A Diretiva já está em vigor no plano europeu, mas a sua aplicação prática depende da transposição para o direito interno de cada Estado-Membro. O prazo para essa implementação é maio de 2026.
O que é o Single Permit?
O Single Permit é uma autorização única que combina, em um só documento, o direito de residência e o direito de trabalho. Ele substitui os múltiplos pedidos separados que, até então, eram exigidos em muitos países europeus — centralizando os procedimentos administrativos e tornando o processo mais coerente para o trabalhador.
O que muda com a nova Diretiva?
Três alterações se destacam:
- Pedidos a partir do território da UE — Uma das mudanças mais relevantes é que titulares de uma autorização de residência válida em qualquer Estado-Membro poderão solicitar o Single Permit sem precisar retornar ao país de origem. Essa regra deve entrar em vigor a partir de maio de 2026, salvo se algum Estado antecipar a implementação.

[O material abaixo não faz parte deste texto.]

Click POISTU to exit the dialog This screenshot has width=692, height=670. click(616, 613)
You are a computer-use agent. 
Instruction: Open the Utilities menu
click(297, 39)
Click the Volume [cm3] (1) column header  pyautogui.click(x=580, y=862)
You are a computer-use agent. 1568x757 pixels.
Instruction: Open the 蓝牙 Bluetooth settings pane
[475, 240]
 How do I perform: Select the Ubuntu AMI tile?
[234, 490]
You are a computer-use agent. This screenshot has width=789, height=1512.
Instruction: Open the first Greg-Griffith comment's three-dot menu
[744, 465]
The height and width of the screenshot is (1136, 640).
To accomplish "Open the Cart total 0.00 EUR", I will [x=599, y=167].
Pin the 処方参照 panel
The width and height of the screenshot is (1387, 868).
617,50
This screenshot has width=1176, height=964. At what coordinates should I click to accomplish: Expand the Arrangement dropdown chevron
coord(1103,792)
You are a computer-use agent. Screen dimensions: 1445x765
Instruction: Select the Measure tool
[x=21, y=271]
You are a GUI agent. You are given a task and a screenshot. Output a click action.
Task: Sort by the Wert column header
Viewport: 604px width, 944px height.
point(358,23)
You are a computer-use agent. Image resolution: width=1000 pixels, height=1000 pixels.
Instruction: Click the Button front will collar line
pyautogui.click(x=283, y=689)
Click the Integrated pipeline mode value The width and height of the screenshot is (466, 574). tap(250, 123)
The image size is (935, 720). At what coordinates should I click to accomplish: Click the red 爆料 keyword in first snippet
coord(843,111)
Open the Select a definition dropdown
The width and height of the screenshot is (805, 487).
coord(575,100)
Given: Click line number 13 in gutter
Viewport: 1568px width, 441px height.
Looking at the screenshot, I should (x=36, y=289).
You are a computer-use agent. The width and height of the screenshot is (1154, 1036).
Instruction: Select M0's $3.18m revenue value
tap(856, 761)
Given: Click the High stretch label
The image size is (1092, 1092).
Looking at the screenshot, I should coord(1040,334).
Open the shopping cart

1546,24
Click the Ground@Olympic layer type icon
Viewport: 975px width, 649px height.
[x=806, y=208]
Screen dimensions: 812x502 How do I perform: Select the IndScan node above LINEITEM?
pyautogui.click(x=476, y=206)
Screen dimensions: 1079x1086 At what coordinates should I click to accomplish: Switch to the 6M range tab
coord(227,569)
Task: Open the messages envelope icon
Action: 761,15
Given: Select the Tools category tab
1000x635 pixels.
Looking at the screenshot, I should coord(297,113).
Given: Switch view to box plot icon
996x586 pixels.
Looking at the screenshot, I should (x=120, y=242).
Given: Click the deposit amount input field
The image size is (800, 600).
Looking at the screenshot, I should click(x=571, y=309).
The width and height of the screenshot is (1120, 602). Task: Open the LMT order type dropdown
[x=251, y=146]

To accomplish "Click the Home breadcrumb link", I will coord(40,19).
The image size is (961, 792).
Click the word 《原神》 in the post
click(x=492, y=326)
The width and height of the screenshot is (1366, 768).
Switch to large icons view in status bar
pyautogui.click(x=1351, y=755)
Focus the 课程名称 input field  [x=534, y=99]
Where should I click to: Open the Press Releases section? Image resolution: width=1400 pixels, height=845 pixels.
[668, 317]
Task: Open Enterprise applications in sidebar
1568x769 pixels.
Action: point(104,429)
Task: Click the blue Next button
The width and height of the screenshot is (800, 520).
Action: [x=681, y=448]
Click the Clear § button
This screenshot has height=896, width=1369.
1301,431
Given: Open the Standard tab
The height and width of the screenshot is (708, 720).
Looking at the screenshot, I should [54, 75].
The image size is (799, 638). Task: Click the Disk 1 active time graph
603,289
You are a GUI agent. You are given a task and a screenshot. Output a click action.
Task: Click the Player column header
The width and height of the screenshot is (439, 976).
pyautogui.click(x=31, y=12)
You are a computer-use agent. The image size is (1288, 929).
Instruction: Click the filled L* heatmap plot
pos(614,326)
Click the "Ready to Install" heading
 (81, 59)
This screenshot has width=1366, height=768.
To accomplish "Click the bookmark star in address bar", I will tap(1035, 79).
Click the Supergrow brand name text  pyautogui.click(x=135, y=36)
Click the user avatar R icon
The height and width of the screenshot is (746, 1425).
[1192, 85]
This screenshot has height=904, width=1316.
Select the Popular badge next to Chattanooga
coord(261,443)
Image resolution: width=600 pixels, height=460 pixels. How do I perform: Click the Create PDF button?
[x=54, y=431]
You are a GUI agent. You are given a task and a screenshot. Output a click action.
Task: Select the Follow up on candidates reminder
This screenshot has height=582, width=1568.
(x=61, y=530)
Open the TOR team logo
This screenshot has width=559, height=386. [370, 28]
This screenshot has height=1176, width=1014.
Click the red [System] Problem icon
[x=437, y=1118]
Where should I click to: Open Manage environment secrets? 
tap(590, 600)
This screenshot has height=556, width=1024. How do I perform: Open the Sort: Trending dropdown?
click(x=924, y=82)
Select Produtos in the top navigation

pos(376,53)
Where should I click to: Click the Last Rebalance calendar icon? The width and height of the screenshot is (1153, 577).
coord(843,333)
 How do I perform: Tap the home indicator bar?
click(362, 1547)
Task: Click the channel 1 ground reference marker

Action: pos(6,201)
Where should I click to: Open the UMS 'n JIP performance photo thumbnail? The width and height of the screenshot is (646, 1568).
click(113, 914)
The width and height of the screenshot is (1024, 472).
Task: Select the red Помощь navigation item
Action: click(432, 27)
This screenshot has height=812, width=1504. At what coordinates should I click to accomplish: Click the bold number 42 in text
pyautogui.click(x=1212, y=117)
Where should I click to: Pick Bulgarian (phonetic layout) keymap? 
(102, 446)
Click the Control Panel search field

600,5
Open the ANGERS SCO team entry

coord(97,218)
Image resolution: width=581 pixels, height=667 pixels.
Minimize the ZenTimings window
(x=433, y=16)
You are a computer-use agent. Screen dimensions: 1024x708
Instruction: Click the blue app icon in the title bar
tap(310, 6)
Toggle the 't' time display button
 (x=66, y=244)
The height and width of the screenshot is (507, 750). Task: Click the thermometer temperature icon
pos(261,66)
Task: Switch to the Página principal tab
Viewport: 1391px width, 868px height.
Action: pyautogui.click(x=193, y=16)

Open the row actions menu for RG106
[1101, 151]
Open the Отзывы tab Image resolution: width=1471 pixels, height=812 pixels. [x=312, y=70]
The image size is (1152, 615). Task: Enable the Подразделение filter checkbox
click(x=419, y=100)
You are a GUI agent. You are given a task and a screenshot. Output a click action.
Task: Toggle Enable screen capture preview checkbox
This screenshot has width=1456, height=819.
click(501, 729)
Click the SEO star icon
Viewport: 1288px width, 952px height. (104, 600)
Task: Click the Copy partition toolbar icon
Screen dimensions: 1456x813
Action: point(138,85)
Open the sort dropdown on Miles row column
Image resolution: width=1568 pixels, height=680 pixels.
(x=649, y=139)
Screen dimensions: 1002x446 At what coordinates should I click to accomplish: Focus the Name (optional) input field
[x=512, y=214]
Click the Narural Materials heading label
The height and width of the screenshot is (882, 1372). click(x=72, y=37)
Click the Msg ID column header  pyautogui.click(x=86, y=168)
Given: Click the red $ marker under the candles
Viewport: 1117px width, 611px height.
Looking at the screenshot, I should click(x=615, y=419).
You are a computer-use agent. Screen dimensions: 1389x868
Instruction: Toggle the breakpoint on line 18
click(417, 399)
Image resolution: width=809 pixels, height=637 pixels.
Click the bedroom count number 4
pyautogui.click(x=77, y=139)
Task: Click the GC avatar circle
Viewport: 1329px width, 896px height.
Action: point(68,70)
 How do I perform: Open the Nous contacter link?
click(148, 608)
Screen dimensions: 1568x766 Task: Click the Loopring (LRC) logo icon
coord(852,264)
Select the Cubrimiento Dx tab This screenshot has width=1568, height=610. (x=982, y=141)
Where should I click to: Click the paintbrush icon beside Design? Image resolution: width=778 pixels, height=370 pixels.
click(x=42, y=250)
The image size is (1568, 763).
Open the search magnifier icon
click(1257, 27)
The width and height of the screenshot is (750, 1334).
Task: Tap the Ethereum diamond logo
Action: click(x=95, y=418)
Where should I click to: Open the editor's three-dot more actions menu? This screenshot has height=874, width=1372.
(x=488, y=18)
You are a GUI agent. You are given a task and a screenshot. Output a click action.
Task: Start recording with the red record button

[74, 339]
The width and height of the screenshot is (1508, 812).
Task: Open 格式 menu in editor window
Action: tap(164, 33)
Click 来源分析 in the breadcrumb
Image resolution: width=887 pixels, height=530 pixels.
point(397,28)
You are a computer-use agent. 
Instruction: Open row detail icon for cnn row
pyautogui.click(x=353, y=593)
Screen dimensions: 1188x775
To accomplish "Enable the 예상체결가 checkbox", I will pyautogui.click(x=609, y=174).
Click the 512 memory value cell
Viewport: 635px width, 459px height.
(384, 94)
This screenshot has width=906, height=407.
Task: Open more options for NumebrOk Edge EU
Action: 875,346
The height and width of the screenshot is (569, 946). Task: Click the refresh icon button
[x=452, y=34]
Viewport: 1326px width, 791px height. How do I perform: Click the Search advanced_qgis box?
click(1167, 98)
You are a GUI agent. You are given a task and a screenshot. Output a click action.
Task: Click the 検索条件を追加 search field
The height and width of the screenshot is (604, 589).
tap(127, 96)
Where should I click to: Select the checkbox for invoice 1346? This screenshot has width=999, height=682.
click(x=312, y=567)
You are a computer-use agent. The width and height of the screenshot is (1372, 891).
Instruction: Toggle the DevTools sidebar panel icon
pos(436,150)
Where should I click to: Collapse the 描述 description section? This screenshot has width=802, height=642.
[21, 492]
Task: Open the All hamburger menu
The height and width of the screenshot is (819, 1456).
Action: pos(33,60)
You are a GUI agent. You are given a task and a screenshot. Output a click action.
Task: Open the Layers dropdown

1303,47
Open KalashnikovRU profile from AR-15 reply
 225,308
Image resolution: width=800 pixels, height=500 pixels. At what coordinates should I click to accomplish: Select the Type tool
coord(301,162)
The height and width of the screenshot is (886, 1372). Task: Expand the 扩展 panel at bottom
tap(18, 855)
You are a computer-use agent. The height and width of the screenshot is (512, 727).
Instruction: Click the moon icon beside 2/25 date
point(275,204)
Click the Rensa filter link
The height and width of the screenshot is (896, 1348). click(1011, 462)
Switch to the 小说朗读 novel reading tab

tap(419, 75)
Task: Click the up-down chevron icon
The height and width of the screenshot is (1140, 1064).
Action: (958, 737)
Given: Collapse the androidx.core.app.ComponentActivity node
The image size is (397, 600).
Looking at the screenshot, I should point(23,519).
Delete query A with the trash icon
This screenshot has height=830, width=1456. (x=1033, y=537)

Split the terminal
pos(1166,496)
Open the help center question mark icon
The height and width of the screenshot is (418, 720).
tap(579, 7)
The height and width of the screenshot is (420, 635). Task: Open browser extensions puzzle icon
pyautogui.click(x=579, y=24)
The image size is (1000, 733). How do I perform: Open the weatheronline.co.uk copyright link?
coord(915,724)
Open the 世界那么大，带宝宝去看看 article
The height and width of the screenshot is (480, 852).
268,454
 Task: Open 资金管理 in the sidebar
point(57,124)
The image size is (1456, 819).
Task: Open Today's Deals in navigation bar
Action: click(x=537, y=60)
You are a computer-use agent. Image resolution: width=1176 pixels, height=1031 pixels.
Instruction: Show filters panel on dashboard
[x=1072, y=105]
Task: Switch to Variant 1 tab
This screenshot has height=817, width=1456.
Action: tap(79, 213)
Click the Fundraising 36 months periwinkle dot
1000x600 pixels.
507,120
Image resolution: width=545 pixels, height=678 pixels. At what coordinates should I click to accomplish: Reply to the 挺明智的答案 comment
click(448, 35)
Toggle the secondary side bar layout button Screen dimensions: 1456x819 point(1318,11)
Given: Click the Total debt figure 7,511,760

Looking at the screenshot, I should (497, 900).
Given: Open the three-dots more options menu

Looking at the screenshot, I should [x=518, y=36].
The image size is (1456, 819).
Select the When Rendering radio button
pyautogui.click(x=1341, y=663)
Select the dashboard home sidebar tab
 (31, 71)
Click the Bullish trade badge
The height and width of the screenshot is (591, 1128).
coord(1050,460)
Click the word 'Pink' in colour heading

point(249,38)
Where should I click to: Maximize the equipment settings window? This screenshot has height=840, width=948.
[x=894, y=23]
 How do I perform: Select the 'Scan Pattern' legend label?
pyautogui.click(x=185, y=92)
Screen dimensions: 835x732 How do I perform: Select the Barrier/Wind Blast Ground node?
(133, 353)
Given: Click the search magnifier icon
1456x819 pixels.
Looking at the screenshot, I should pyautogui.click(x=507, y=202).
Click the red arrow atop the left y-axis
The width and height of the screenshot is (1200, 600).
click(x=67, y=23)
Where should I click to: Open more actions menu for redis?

- Prazo máximo de decisão reduzido a 90 dias — O tempo de resposta passará a ser obrigatório após a transposição nacional. O prazo de 90 dias já inclui eventuais testes de mercado de trabalho.
- Maior segurança jurídica — A Diretiva reforça o princípio da igualdade de tratamento entre trabalhadores estrangeiros e nacionais, amplia o acesso a direitos laborais essenciais e torna o status migratório mais previsível e contínuo.
O que a Diretiva NÃO faz?
- A Diretiva não concede cidadania europeia.
- Não elimina os requisitos nacionais de imigração.
- Não regulariza automaticamente situações irregulares.
- Cada Estado-Membro continua competente para definir salários mínimos, estabelecer condições de trabalho e avaliar os pedidos individualmente.
A Diretiva (UE) 2024/1233 representa um avanço concreto na política de imigração laboral europeia. No entanto, os seus benefícios só estarão plenamente disponíveis após a implementação nacional.
Até lá, continuam a aplicar-se as regras de cada país.
Se você está planejando trabalhar em um país da UE, entender esse cenário com antecedência é parte essencial de uma estratégia migratória sólida.